───── SUPPLIED DATA ─────
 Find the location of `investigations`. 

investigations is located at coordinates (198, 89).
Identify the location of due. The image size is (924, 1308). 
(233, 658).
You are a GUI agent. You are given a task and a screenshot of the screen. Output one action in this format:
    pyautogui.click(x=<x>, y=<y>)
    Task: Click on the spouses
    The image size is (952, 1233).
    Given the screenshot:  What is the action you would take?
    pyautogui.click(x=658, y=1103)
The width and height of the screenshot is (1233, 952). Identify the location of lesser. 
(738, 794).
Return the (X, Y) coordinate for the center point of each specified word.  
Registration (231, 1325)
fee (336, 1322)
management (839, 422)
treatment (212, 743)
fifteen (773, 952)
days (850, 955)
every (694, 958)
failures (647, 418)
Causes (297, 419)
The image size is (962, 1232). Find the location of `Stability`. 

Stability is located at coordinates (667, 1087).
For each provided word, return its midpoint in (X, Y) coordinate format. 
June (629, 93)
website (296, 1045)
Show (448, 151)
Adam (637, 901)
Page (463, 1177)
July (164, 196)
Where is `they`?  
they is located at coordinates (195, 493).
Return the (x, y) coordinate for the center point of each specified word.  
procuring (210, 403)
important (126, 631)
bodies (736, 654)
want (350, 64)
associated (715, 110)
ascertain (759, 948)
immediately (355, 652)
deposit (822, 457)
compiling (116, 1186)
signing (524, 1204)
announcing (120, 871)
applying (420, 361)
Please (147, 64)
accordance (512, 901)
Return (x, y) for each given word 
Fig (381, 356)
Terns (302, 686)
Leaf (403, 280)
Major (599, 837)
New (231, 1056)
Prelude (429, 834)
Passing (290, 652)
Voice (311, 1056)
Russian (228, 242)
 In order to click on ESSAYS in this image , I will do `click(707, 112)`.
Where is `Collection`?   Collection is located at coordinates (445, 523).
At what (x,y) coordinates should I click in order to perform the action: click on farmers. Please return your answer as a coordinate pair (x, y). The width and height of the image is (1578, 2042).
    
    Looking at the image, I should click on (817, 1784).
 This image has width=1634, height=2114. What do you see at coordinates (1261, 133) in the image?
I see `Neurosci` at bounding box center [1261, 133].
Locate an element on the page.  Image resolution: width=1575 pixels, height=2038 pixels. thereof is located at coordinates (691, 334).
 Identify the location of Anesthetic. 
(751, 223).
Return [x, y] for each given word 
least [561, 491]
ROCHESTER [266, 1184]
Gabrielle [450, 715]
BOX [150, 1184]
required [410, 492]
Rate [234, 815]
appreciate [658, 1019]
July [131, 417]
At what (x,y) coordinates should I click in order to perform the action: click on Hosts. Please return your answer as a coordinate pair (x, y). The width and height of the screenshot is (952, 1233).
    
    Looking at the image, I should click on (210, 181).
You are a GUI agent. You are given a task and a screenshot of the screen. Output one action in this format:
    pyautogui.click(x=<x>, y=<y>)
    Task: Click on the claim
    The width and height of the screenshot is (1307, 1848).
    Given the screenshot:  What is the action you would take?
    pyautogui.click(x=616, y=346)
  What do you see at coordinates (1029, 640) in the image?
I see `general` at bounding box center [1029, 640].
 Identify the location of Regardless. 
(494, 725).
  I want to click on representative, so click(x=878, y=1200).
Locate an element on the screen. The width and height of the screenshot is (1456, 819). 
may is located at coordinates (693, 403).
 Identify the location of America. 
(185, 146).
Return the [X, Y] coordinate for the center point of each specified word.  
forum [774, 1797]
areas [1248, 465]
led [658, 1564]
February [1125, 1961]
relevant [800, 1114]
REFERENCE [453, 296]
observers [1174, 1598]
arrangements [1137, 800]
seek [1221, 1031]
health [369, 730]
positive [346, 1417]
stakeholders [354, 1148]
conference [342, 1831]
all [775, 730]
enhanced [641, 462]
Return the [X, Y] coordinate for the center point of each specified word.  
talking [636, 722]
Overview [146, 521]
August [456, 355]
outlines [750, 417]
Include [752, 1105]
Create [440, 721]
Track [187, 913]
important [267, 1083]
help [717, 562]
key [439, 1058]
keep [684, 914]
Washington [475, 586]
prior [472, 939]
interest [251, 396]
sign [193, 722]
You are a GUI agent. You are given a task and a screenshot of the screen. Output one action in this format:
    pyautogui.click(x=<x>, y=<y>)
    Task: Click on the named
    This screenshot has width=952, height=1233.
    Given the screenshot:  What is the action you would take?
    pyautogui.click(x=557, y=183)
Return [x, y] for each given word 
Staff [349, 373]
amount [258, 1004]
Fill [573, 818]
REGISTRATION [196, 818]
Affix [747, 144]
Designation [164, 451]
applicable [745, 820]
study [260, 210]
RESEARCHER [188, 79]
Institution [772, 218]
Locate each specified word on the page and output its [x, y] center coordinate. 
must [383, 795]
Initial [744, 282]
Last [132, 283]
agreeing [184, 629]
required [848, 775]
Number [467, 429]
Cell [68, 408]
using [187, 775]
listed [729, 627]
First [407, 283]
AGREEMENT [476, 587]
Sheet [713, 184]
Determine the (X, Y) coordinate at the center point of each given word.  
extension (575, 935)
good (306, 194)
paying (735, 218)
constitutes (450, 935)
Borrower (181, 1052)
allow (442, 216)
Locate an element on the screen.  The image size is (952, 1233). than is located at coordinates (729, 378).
─────
EXERCISE DETAILS ->
Please rewrite all of the data above with "center point" changed to "midpoint" and nothing else altered.

RESULT ->
 Find the location of `investigations`. 

investigations is located at coordinates (198, 89).
Identify the location of due. The image size is (924, 1308). 
(233, 658).
You are a GUI agent. You are given a task and a screenshot of the screen. Output one action in this format:
    pyautogui.click(x=<x>, y=<y>)
    Task: Click on the spouses
    The image size is (952, 1233).
    Given the screenshot:  What is the action you would take?
    pyautogui.click(x=658, y=1103)
The width and height of the screenshot is (1233, 952). Identify the location of lesser. 
(738, 794).
Return the (X, Y) coordinate for the midpoint of each specified word.  
Registration (231, 1325)
fee (336, 1322)
management (839, 422)
treatment (212, 743)
fifteen (773, 952)
days (850, 955)
every (694, 958)
failures (647, 418)
Causes (297, 419)
The image size is (962, 1232). Find the location of `Stability`. 

Stability is located at coordinates (667, 1087).
For each provided word, return its midpoint in (X, Y) coordinate format. 
June (629, 93)
website (296, 1045)
Show (448, 151)
Adam (637, 901)
Page (463, 1177)
July (164, 196)
Where is `they`?  
they is located at coordinates (195, 493).
Return the (x, y) coordinate for the midpoint of each specified word.  
procuring (210, 403)
important (126, 631)
bodies (736, 654)
want (350, 64)
associated (715, 110)
ascertain (759, 948)
immediately (355, 652)
deposit (822, 457)
compiling (116, 1186)
signing (524, 1204)
announcing (120, 871)
applying (420, 361)
Please (147, 64)
accordance (512, 901)
Return (x, y) for each given word 
Fig (381, 356)
Terns (302, 686)
Leaf (403, 280)
Major (599, 837)
New (231, 1056)
Prelude (429, 834)
Passing (290, 652)
Voice (311, 1056)
Russian (228, 242)
 In order to click on ESSAYS in this image , I will do `click(707, 112)`.
Where is `Collection`?   Collection is located at coordinates (445, 523).
At what (x,y) coordinates should I click in order to perform the action: click on farmers. Please return your answer as a coordinate pair (x, y). The width and height of the image is (1578, 2042).
    
    Looking at the image, I should click on (817, 1784).
 This image has width=1634, height=2114. What do you see at coordinates (1261, 133) in the image?
I see `Neurosci` at bounding box center [1261, 133].
Locate an element on the page.  Image resolution: width=1575 pixels, height=2038 pixels. thereof is located at coordinates (691, 334).
 Identify the location of Anesthetic. 
(751, 223).
Return [x, y] for each given word 
least [561, 491]
ROCHESTER [266, 1184]
Gabrielle [450, 715]
BOX [150, 1184]
required [410, 492]
Rate [234, 815]
appreciate [658, 1019]
July [131, 417]
At what (x,y) coordinates should I click in order to perform the action: click on Hosts. Please return your answer as a coordinate pair (x, y). The width and height of the screenshot is (952, 1233).
    
    Looking at the image, I should click on (210, 181).
You are a GUI agent. You are given a task and a screenshot of the screen. Output one action in this format:
    pyautogui.click(x=<x>, y=<y>)
    Task: Click on the claim
    The width and height of the screenshot is (1307, 1848).
    Given the screenshot:  What is the action you would take?
    pyautogui.click(x=616, y=346)
  What do you see at coordinates (1029, 640) in the image?
I see `general` at bounding box center [1029, 640].
 Identify the location of Regardless. 
(494, 725).
  I want to click on representative, so click(x=878, y=1200).
Locate an element on the screen. The width and height of the screenshot is (1456, 819). 
may is located at coordinates (693, 403).
 Identify the location of America. 
(185, 146).
Return the [X, Y] coordinate for the midpoint of each specified word.  
forum [774, 1797]
areas [1248, 465]
led [658, 1564]
February [1125, 1961]
relevant [800, 1114]
REFERENCE [453, 296]
observers [1174, 1598]
arrangements [1137, 800]
seek [1221, 1031]
health [369, 730]
positive [346, 1417]
stakeholders [354, 1148]
conference [342, 1831]
all [775, 730]
enhanced [641, 462]
Return the [X, Y] coordinate for the midpoint of each specified word.  
talking [636, 722]
Overview [146, 521]
August [456, 355]
outlines [750, 417]
Include [752, 1105]
Create [440, 721]
Track [187, 913]
important [267, 1083]
help [717, 562]
key [439, 1058]
keep [684, 914]
Washington [475, 586]
prior [472, 939]
interest [251, 396]
sign [193, 722]
You are a GUI agent. You are given a task and a screenshot of the screen. Output one action in this format:
    pyautogui.click(x=<x>, y=<y>)
    Task: Click on the named
    This screenshot has width=952, height=1233.
    Given the screenshot:  What is the action you would take?
    pyautogui.click(x=557, y=183)
Return [x, y] for each given word 
Staff [349, 373]
amount [258, 1004]
Fill [573, 818]
REGISTRATION [196, 818]
Affix [747, 144]
Designation [164, 451]
applicable [745, 820]
study [260, 210]
RESEARCHER [188, 79]
Institution [772, 218]
Locate each specified word on the page and output its [x, y] center coordinate. 
must [383, 795]
Initial [744, 282]
Last [132, 283]
agreeing [184, 629]
required [848, 775]
Number [467, 429]
Cell [68, 408]
using [187, 775]
listed [729, 627]
First [407, 283]
AGREEMENT [476, 587]
Sheet [713, 184]
Determine the (X, Y) coordinate at the midpoint of each given word.  
extension (575, 935)
good (306, 194)
paying (735, 218)
constitutes (450, 935)
Borrower (181, 1052)
allow (442, 216)
Locate an element on the screen.  The image size is (952, 1233). than is located at coordinates (729, 378).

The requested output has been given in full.